Depuis le temps que tout le monde à Hollywood lisait le nom de Sidney Lumet dans la presse sans savoir qui c’était, un dirigeant de la Columbia eut l’idée de s’intéresser à son travail à la télévision. Ce qu’il vit fut convaincant puisque Sidney fut engagé pour diriger Kim Novak, Frank Sinatra et Eleanor Parker dans « L’Homme au Bras d’Or » Lumet signa son contrat la même semaine que les papiers entérinant définitivement son divorce d’avec Rita Gam.
Son premier film sera un véritable triomphe et une des plus sensationnelles carrières du siècle pouvait commencer. Il ne dirigera jamais Rita Gam. L’année suivante, Sidney Lumet épousait la richissime Gloria Vanderbilt alors même que Rita espérait, confiait-elle à Louella Parson, un retour d’affection de celui qui restait l’homme de sa vie.
Rita reconnut que la nouvelle l’avait terriblement ébranlée alors que toute la presse la « fiançait » à Joe Di Maggio. Réponse de Rita « Oh j’adorerais me fiancer à Joe di Maggio, mais d’abord j’aimerais le rencontrer! » Comme de bien entendu on lui attribuera quelques romances dont la plus « sensationnelle » fut peut-être un certain Tyrone Power.
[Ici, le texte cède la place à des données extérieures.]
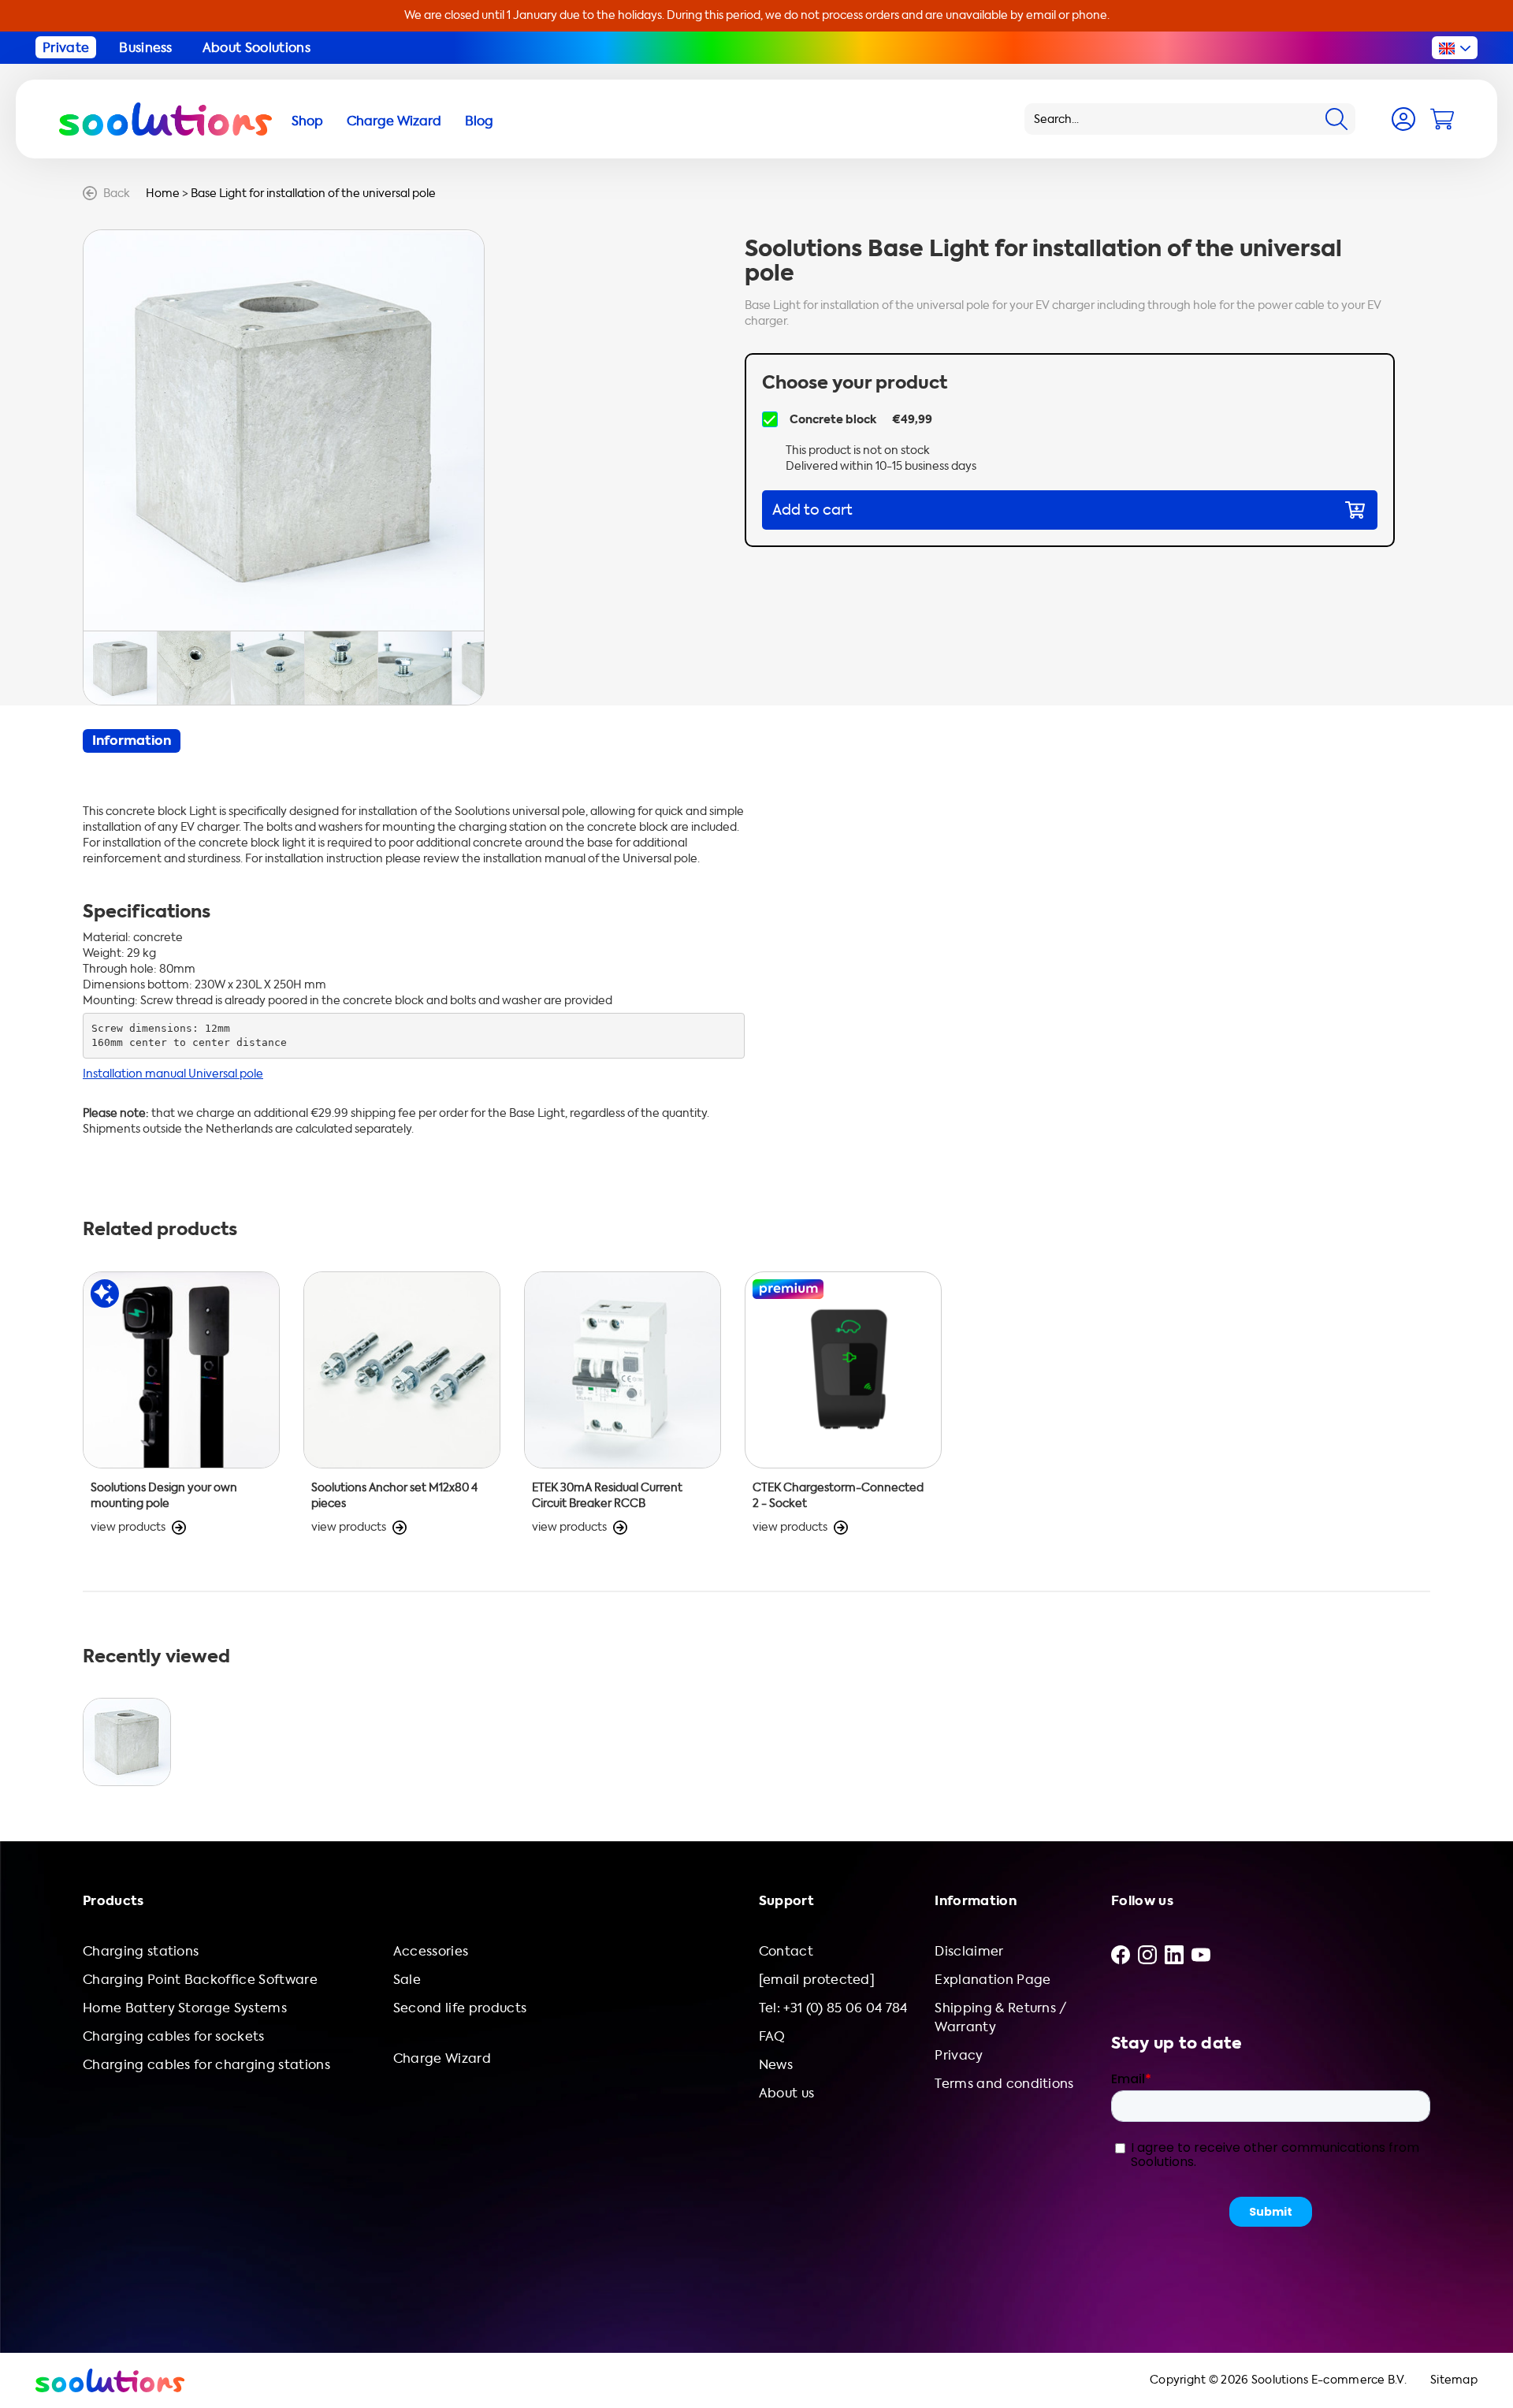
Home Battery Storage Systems (185, 2008)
Le 23 mars 1956, Rita Gam épousait un magnat de la presse, Harol K. Guinzburg. Une année fertile en mariages car Marilyn Monroe épousait Arthur Miller au grand dam de Joe di Maggio et Grace Kelly épousait le prince Rainier de Monaco au grand dam de la MGM!
Rita ne quitta pas son amie Grace d’une semelle et elles firent ensemble la traversé vers Monaco sur le SS Constitution. Grace n’avait-elle pas été son témoin lors de son mariage? Il était logique que Rita Gam soit le témoin de Grace. Rita Gam va louper ce rendez-vous avec l’histoire people cette fois.
La MGM lui impose d’assister à la première de son dernier film à Londres. Rita assistera à la cérémonie monégasque en demoiselle d’honneur et se précipitera à l’aéroport dès que le « Oui » solennel sera prononcé!
Un an plus tard, le couple Guinzburg annonce la naissance de leur fille Kate. Comme cadeau de naissance, son mari lui demande de cesser de fumer comme un dragon ce qui lui sera impossible. L’année suivante, c’est leur fils Michael qui vient au monde et sa ravissante maman, remise des émotions de sa seconde maternité remonte enfin sur les planches de Broadway.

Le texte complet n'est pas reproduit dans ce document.